● TEXT BLOCK
(begin)

THE GROWTH OF THE LABOUR MOVEMENT IN ENGLAND,
FRANCE AND GERMANY.
THE LONDON INTERNATIONAL EXPOSITION IN 1862.
THE CIVIL WAR IN AMERICA.
THE COTTON FAMINE.
THE POLISH REVOLT.
THE FOUNDING OF THE FIRST INTERNATIONAL.
THE ROLE OF MARX.
THE INAUGURAL ADDRESS.
We pointed out in the previous chapter that almost ten years had gone
by before the revolutionary labour movement began to recover from
its defeat of 1848-49. We showed that the beginning of this recovery
was bound up with the crisis of 1857-58 which was assuming
international proportions and which even affected Russia in a very
pronounced form. We indicated how the ruling classes of Europe,
outwardly peaceful
up to that time, were forced to undertake anew the
solution of all those problems which were put forward by the
Revolution of 1848 and never solved. The most important problem
pressing for a solution was that of nationalism -- the unification of
Italy, the formation of a united Germany. We mentioned briefly the
fact that this revolutionary movement was, strictly speaking, limited
98
only to Western Europe and influenced strongly only a part of
England, but that it failed to reach the major part of Europe, Russia,
and the far-away United States of America.

(end)

Entries on target coordinates:
(begin)

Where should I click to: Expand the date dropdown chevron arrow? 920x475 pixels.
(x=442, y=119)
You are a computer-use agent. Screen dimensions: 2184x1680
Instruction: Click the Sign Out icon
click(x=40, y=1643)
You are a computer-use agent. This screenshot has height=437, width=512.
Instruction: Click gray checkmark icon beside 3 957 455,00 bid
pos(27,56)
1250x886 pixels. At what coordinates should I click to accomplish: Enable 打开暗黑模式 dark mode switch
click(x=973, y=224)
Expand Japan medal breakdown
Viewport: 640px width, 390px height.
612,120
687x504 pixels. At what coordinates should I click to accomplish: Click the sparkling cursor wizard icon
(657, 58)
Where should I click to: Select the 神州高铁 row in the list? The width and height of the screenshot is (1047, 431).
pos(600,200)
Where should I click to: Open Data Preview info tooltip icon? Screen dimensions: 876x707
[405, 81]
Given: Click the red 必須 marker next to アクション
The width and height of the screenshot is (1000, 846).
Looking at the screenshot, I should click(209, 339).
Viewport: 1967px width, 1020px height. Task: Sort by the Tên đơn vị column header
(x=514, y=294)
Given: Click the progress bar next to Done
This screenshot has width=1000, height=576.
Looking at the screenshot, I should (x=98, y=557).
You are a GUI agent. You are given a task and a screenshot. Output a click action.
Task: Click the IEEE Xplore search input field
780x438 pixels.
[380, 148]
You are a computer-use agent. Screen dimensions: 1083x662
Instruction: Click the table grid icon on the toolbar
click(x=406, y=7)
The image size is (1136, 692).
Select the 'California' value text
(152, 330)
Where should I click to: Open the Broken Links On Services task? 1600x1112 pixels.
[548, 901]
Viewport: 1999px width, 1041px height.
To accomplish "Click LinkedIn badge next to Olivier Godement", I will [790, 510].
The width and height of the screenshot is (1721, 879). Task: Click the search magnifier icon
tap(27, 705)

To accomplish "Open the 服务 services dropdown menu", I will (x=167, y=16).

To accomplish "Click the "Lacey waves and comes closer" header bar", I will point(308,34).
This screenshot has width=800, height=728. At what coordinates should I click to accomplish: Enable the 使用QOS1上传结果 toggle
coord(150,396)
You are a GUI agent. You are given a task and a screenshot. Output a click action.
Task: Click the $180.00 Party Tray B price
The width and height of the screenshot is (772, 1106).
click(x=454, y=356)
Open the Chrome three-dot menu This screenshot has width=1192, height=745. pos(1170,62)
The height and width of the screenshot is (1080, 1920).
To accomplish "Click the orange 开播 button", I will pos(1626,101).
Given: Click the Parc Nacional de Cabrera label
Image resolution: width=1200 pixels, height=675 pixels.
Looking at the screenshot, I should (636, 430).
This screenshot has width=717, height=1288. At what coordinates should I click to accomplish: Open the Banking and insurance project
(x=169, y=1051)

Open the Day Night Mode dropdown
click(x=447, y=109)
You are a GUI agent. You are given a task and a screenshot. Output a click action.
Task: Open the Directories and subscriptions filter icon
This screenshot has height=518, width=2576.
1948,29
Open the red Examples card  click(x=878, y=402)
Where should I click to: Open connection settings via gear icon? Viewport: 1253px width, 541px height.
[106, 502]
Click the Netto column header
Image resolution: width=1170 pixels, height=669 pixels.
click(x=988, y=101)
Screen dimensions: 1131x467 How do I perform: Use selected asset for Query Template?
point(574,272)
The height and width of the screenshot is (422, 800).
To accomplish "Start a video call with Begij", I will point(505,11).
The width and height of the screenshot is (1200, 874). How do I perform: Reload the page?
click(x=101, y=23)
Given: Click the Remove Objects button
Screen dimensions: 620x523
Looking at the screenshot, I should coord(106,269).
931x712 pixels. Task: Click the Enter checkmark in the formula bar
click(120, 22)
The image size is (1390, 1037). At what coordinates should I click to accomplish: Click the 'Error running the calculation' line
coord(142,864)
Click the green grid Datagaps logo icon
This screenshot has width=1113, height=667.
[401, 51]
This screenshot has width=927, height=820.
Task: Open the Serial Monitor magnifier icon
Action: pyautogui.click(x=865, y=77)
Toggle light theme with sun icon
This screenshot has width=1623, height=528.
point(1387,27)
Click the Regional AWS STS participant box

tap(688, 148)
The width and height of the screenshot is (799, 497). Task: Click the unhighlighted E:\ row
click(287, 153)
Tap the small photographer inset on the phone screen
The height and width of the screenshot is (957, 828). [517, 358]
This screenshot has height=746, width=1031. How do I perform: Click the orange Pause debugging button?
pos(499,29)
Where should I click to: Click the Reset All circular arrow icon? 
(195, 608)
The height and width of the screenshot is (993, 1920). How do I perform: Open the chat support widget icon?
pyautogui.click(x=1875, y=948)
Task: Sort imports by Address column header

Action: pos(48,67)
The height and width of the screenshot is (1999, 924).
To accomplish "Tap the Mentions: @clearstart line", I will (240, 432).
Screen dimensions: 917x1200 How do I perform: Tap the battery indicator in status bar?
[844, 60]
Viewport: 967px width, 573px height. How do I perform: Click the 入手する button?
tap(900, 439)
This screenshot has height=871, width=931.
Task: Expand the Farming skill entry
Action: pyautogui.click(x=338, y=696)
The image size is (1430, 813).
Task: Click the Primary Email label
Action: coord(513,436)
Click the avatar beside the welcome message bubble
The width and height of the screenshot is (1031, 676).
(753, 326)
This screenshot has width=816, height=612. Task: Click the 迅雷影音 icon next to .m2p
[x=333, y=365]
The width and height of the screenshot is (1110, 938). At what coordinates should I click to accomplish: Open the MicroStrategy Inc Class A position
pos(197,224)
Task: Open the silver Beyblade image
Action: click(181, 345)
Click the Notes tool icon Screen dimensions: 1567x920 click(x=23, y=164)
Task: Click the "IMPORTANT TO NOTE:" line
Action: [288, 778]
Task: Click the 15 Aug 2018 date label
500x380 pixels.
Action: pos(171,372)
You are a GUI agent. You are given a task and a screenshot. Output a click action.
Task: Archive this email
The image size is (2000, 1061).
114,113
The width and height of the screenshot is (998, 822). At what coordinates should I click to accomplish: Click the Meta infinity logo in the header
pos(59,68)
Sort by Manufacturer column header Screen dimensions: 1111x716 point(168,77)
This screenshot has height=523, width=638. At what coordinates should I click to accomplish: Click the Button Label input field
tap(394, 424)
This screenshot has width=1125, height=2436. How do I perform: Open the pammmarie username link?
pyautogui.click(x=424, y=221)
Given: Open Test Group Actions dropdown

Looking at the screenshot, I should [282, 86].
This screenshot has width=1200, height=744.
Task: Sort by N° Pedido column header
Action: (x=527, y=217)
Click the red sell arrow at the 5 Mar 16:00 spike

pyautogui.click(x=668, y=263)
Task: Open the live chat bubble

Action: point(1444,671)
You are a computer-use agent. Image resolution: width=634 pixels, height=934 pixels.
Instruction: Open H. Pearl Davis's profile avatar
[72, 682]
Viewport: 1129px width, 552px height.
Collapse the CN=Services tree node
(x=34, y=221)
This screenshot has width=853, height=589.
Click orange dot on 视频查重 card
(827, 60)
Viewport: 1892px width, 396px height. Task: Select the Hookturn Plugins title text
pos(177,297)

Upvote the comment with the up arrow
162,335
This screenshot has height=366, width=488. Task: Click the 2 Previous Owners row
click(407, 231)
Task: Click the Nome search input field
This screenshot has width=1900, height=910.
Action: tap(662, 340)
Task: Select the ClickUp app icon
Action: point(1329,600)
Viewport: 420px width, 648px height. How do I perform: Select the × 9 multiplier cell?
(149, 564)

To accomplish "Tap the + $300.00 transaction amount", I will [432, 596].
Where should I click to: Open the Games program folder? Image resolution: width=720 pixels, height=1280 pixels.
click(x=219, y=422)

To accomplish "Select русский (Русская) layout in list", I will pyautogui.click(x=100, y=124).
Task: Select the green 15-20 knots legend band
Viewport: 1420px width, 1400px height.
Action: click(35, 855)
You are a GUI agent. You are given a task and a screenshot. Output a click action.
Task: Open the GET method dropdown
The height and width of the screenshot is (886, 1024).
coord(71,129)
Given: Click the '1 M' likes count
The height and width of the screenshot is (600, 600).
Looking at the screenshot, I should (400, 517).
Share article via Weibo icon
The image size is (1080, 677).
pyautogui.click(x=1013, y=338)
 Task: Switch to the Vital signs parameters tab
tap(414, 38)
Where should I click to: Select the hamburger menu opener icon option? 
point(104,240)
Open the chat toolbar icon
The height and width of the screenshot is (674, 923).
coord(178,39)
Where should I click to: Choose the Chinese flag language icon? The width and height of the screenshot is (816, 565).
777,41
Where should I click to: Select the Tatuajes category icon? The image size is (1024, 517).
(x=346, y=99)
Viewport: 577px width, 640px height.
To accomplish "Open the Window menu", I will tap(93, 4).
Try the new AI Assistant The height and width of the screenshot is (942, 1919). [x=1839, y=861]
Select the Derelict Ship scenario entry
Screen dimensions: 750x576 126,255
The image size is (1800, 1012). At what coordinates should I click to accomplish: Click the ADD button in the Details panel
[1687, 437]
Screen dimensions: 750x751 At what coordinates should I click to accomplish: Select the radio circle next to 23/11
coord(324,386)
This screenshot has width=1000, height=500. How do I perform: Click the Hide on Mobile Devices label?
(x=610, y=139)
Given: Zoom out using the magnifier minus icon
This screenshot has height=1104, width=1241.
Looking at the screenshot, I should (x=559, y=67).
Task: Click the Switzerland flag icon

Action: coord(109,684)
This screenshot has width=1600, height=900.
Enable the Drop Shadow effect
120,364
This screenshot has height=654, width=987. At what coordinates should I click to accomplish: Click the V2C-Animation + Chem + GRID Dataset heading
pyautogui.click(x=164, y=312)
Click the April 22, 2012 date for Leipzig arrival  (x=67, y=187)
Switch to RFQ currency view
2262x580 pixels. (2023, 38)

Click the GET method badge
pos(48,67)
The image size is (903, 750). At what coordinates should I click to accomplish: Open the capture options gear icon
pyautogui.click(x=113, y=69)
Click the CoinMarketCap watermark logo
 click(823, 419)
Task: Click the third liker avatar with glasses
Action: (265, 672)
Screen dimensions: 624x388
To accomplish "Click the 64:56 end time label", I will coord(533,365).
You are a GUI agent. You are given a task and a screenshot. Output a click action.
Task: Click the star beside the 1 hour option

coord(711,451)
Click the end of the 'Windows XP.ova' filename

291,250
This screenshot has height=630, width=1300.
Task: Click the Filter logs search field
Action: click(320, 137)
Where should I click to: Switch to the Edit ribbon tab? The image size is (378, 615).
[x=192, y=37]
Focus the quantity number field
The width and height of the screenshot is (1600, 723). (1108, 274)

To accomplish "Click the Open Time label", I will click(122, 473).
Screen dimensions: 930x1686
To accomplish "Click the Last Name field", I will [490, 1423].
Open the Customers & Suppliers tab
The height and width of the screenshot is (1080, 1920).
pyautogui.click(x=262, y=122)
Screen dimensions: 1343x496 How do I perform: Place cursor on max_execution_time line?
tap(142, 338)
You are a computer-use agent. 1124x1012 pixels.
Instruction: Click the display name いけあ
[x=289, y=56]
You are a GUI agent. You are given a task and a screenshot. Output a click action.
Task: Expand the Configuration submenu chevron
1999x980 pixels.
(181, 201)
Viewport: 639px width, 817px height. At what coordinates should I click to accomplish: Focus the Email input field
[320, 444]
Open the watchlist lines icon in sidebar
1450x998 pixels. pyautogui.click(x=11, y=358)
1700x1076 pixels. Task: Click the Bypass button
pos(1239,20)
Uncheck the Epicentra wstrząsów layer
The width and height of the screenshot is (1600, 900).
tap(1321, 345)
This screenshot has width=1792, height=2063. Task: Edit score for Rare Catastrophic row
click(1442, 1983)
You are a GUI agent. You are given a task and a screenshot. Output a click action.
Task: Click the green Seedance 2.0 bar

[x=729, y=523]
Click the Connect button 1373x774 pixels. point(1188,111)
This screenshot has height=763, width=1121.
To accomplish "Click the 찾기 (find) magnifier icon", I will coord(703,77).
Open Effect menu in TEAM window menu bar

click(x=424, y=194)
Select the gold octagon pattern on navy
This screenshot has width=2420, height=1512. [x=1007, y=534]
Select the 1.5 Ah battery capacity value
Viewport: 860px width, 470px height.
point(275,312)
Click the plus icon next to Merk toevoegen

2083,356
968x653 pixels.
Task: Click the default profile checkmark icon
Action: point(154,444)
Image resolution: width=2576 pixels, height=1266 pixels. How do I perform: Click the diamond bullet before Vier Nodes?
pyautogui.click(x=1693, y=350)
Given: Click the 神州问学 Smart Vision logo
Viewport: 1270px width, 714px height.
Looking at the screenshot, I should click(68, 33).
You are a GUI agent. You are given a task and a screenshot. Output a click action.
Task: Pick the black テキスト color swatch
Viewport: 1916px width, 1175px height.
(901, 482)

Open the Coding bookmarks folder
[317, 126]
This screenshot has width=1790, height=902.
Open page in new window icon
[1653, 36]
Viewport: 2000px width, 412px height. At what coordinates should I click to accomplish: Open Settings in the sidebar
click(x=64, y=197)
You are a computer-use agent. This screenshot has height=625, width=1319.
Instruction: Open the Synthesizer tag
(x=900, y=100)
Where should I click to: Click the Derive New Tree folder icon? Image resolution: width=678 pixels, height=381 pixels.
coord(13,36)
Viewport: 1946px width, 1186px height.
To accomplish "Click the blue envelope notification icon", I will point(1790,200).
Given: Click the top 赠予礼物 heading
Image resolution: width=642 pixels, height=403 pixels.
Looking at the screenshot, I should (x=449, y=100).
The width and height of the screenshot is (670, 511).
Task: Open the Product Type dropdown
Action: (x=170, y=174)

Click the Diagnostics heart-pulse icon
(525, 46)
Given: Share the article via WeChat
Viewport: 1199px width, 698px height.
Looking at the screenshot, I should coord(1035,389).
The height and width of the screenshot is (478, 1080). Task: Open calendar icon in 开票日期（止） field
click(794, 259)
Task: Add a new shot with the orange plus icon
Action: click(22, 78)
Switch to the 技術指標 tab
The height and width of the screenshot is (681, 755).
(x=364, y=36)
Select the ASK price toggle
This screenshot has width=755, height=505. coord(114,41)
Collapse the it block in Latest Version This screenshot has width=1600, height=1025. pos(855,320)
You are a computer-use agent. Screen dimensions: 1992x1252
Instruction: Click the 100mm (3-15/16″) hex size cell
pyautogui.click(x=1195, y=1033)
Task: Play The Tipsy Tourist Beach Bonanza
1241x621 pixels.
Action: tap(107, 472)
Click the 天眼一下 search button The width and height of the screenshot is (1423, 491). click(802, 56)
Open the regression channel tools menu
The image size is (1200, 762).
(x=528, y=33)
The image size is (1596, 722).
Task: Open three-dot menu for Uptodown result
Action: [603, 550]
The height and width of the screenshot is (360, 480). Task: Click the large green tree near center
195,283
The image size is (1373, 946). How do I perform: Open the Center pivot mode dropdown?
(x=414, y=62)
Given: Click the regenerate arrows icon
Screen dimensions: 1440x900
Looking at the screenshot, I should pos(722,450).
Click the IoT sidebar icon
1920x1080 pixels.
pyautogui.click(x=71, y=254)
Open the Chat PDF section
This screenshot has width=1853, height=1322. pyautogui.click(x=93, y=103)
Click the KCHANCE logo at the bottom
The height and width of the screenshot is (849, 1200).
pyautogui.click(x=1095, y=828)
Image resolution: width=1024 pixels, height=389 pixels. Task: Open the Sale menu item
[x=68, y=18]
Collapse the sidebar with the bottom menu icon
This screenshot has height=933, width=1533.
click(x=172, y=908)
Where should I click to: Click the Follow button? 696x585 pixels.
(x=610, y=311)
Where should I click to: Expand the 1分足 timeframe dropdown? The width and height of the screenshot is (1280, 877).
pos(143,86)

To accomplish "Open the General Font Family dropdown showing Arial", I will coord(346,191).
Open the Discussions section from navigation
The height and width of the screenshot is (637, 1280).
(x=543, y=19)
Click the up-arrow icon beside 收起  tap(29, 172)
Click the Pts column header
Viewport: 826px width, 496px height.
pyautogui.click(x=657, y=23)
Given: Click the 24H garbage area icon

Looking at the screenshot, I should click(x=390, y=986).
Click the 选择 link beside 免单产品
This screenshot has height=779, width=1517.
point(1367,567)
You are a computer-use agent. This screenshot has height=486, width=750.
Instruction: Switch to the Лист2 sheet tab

(end)

● JOBS
1. Answer these questions from the labour movement text.
(a) About how many years passed before the revolutionary labour movement began to recover from its defeat of 1848-49?
(b) Which crisis was the start of that recovery bound up with?
(c) What does the text call the most important problem pressing for a solution?
2. Transcribe the part of the labour movement text that opens with the words containing "THE GROWTH OF" and closes with "THE INAUGURAL ADDRESS.".

● EXPECTED OUTPUTS
1.
(a) Almost ten years.
(b) The crisis of 1857-58.
(c) Nationalism: the unification of Italy and the formation of a united Germany.

2.
THE GROWTH OF THE LABOUR MOVEMENT IN ENGLAND,
FRANCE AND GERMANY.
THE LONDON INTERNATIONAL EXPOSITION IN 1862.
THE CIVIL WAR IN AMERICA.
THE COTTON FAMINE.
THE POLISH REVOLT.
THE FOUNDING OF THE FIRST INTERNATIONAL.
THE ROLE OF MARX.
THE INAUGURAL ADDRESS.